Ben had good timing, I thought: Kansas’s disappearing-reappearing death penalty was in moratorium when the murders happened (here I paused at my jarring new mental phrasing, “when the murders happened,” as opposed to “when Ben killed everyone”). He was sentenced to prison for life. But at least I didn’t get him killed. I now stood outside the smooth, submarine-metal door of the visitation room and then stood longer. “Nothing to it but to do it, nothing to it but to do it.” Diane’s mantra. I needed to stop thinking family thoughts. The guard with me, a stiff blond man who’d spared me small talk, made an after-you overture.

I swung the door open and shoved myself inside. Five booths sat in a row, one occupied by a heavyset Native Indian woman, talking to her inmate son. The woman’s black hair speared down her shoulders, violent-looking. She was muttering dully to the young guy, who nodded jerkily, the phone close to his ear, his eyes down.

I sat two booths away, and was just settling in, taking a breath, when Ben shot through the door, like a cat making a break for the outside. He was small, maybe 5’6”, and his hair had turned a dark rust. He wore it long, sweeping his shoulders, tucked girlishly behind his ears. With wire-rim glasses and an orange jumpsuit, he looked like a studious mechanic. The room was small, so he got to me in three steps, all the while smiling quietly. Beaming. He sat down, placed a hand on the glass, nodded at me to do the same. I couldn’t do it, couldn’t press my palm against his, moist against the window like ham. I smiled milkily at him instead and picked up the phone.

On the other side of the glass, he held the phone in his hand, cleared his throat, then looked down, started to say something, then stopped.
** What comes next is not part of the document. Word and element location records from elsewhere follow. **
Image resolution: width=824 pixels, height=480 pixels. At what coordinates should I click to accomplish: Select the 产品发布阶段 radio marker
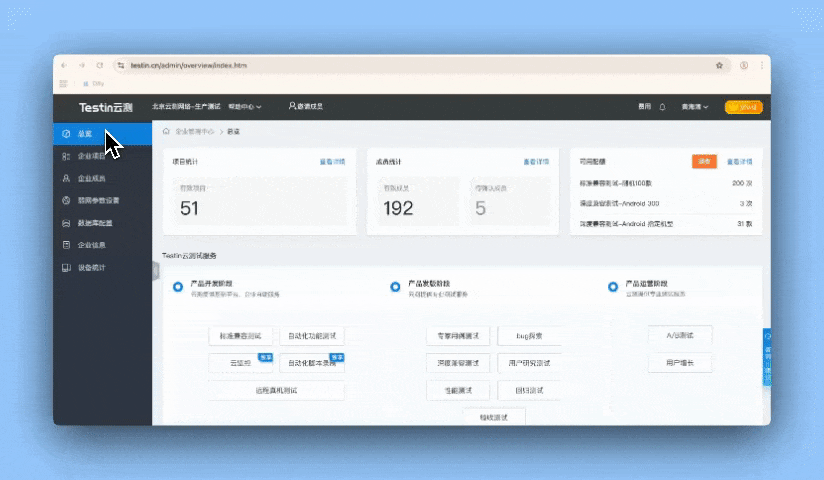click(x=395, y=287)
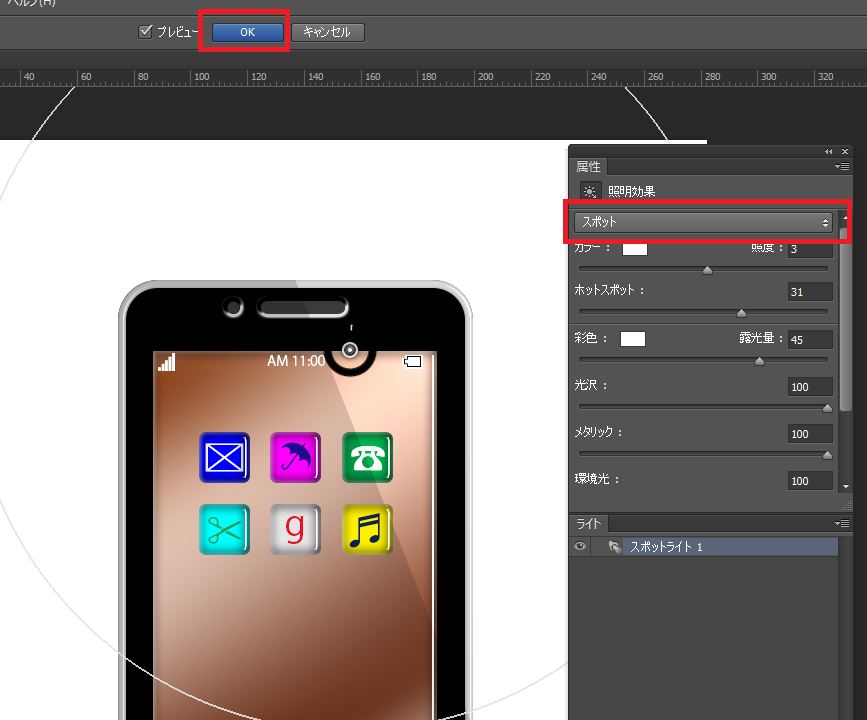Click the 照明効果 sun icon
Screen dimensions: 867x720
tap(589, 191)
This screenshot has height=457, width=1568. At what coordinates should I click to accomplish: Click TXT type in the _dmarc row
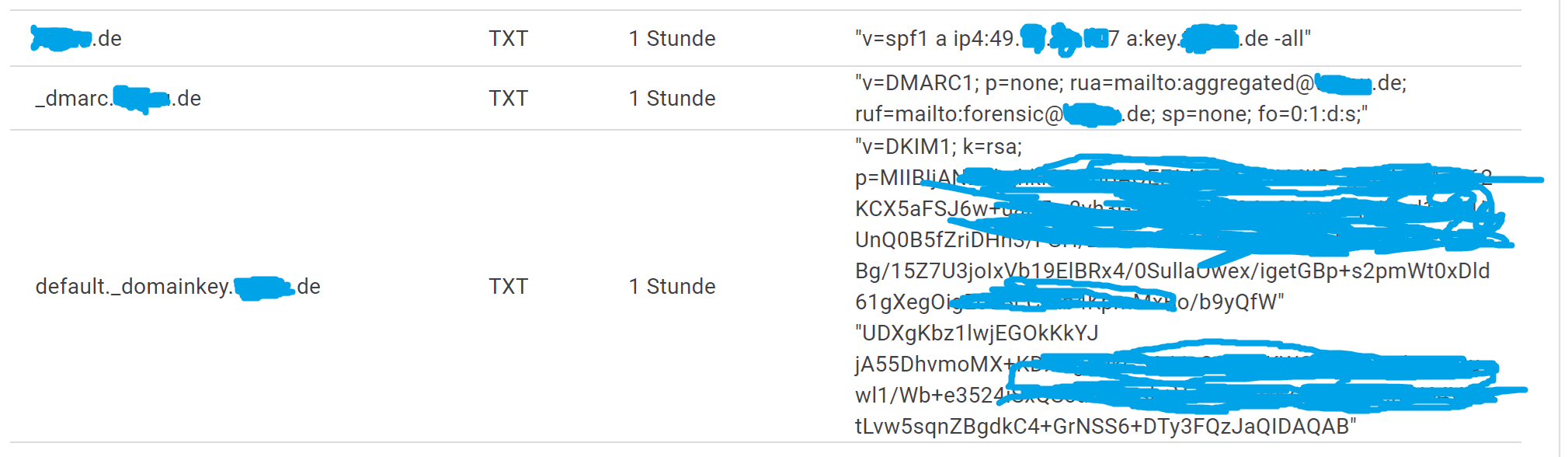click(x=508, y=99)
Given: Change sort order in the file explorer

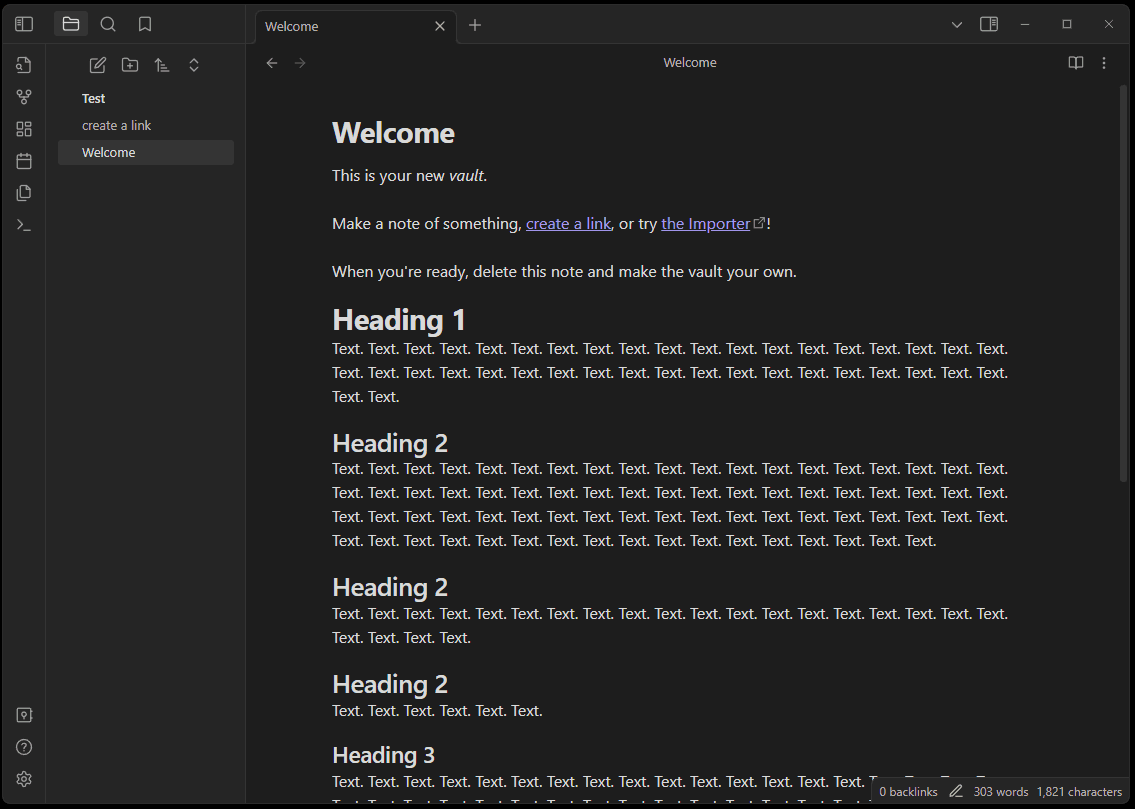Looking at the screenshot, I should click(162, 64).
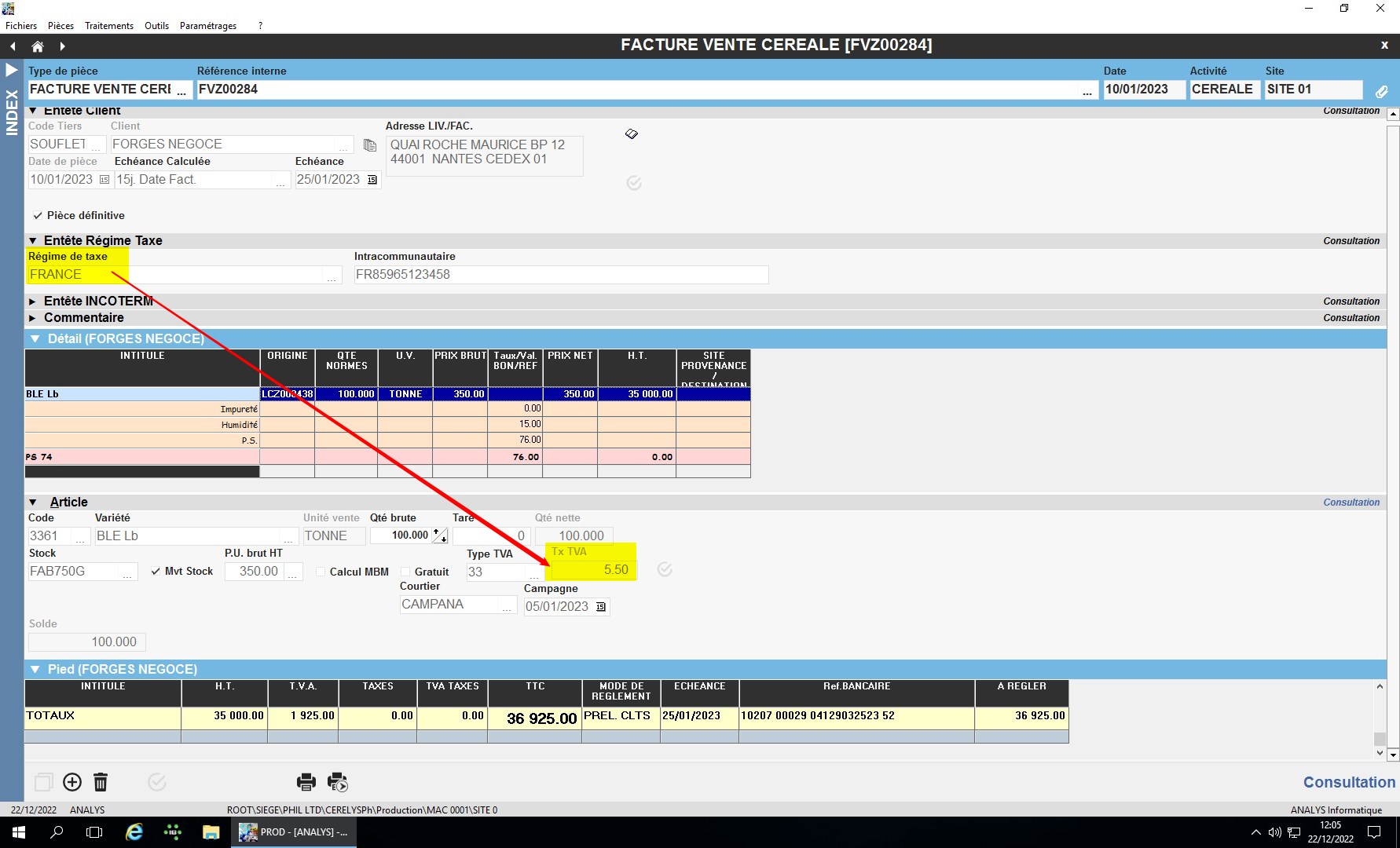The width and height of the screenshot is (1400, 848).
Task: Expand the Entête INCOTERM section
Action: click(x=33, y=302)
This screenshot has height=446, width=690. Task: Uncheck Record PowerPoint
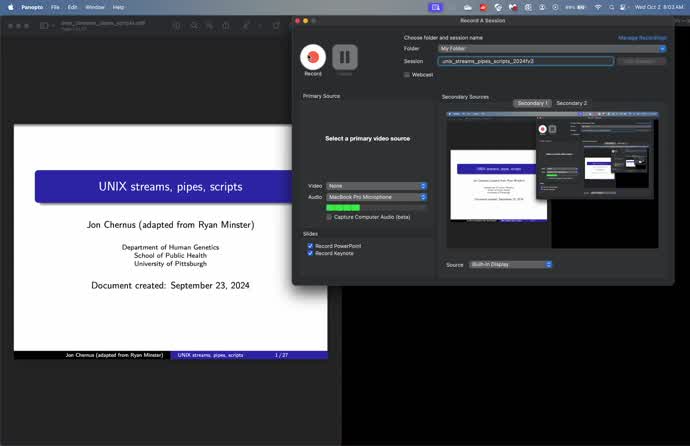[x=311, y=245]
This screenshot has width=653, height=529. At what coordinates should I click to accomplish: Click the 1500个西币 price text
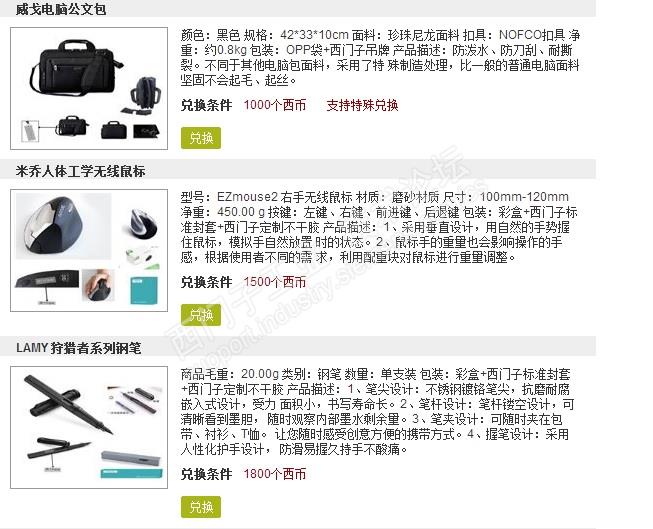point(274,282)
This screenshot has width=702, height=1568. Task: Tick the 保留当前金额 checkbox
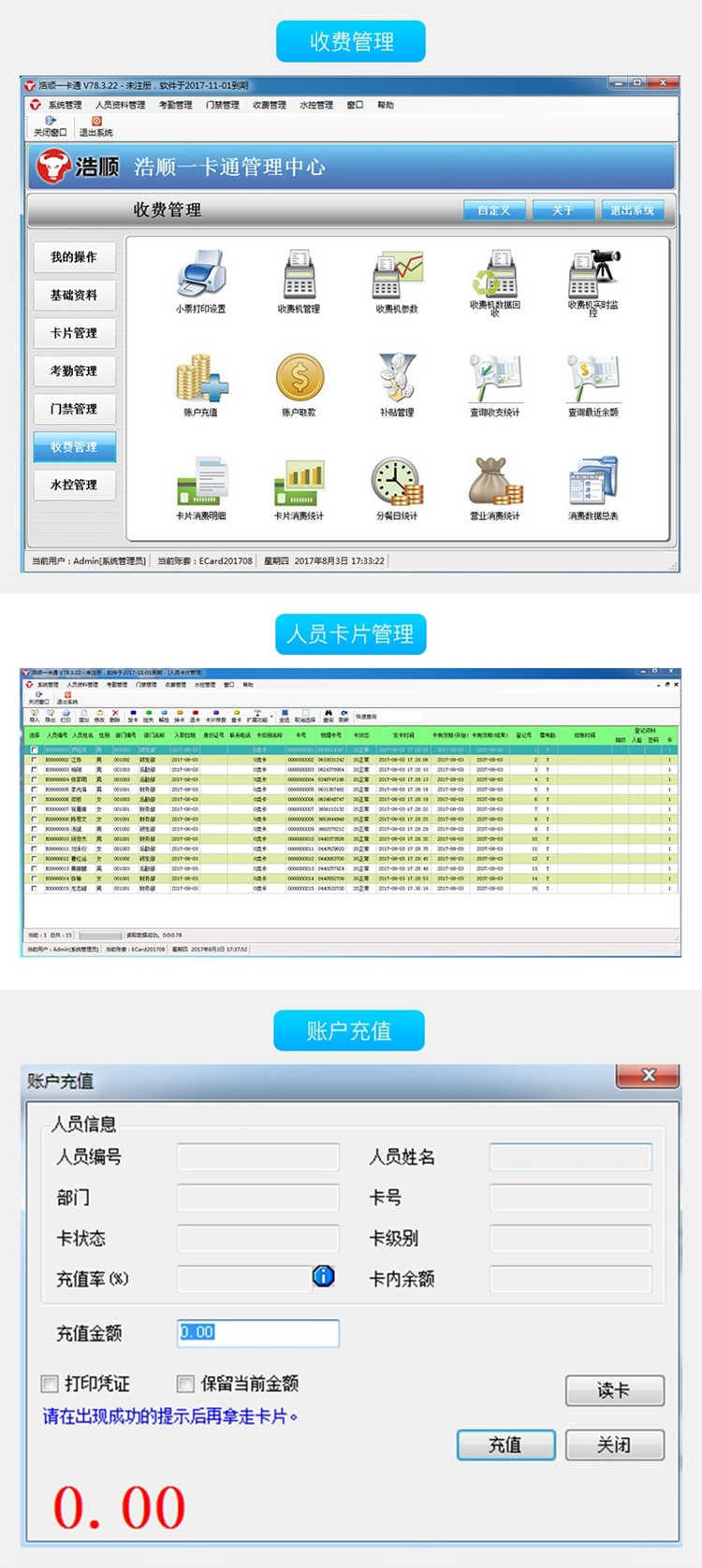[185, 1384]
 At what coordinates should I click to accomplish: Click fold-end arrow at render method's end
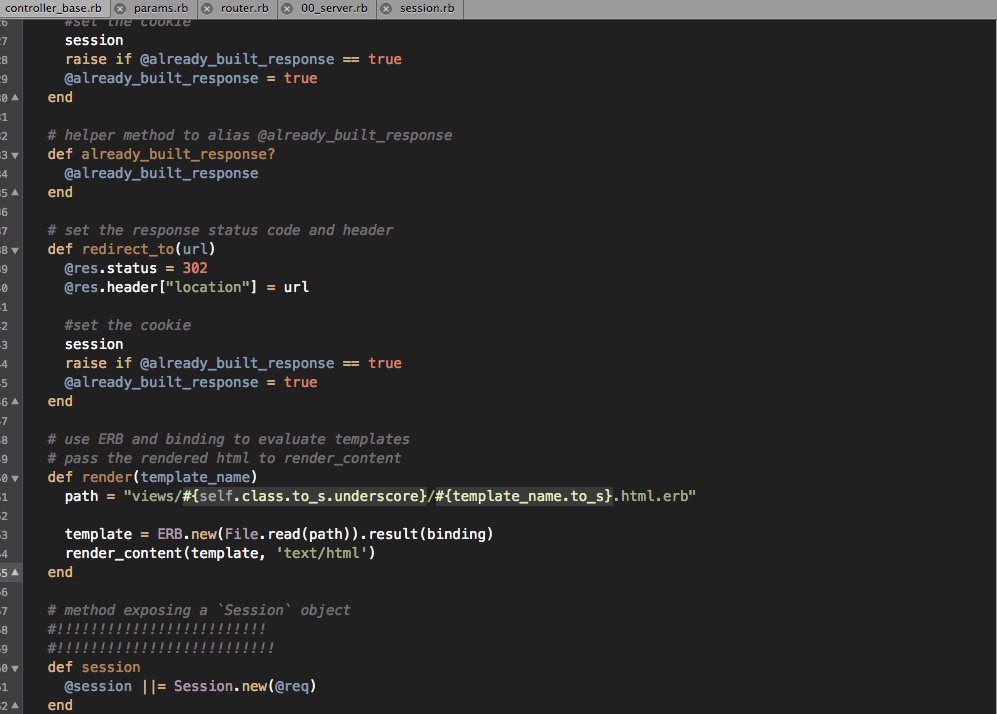tap(14, 573)
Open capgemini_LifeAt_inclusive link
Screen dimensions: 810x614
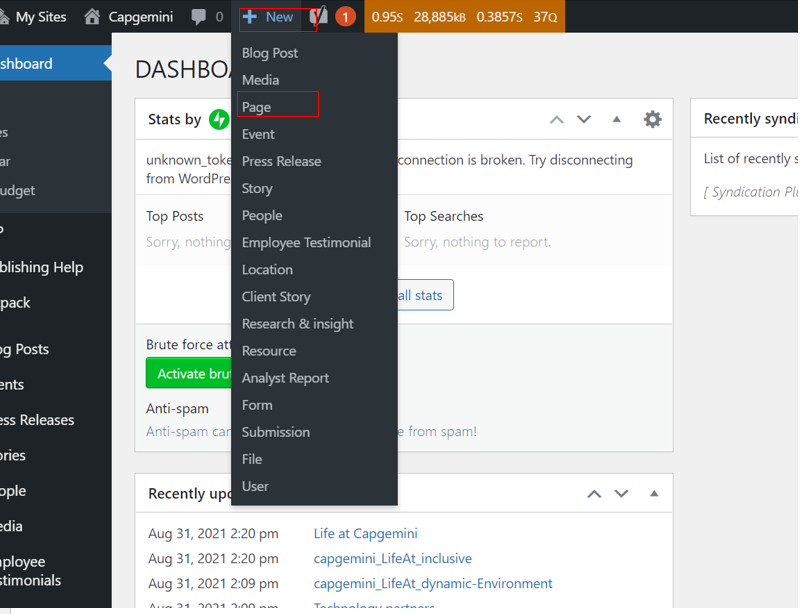[x=392, y=559]

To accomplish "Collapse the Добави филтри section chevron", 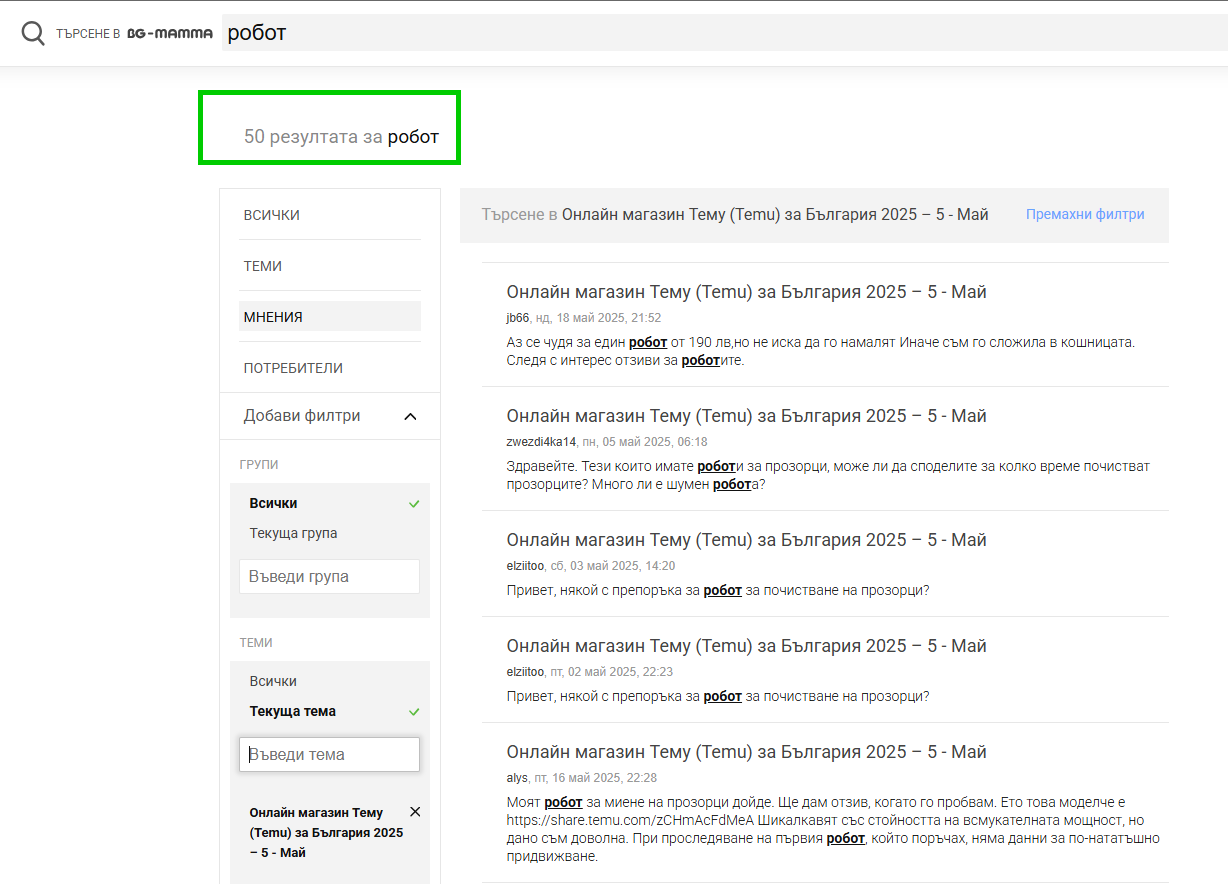I will pyautogui.click(x=410, y=416).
I was left looking at the crown of his head for almost a minute. When he looked up, he was crying, two tears from both his eyes trickling down his face. He wiped them away with the back of a hand, then smiled, his lips wavering.

“God, you look just like Mom,” he said all at once, getting it out, and coughed, wiped more tears. “I didn’t know that.” His eyes flickered between my face and his hands. “Oh, God, Libby, how are you?”

I cleared my own throat and said, “I guess I’m OK. I just thought it was time I came and saw you.” I do sort of look like Mom, I thought. I do. And then I thought, my big brother, and felt the same chesty pride I’d had as a kid. He looked so much the same, pale face, that Day knob of a nose. He hadn’t even grown much since the murders. Like we both got stunted that night. My big brother, and he was happy to see me. He knows how to play you, I warned myself. Then I set the thought aside.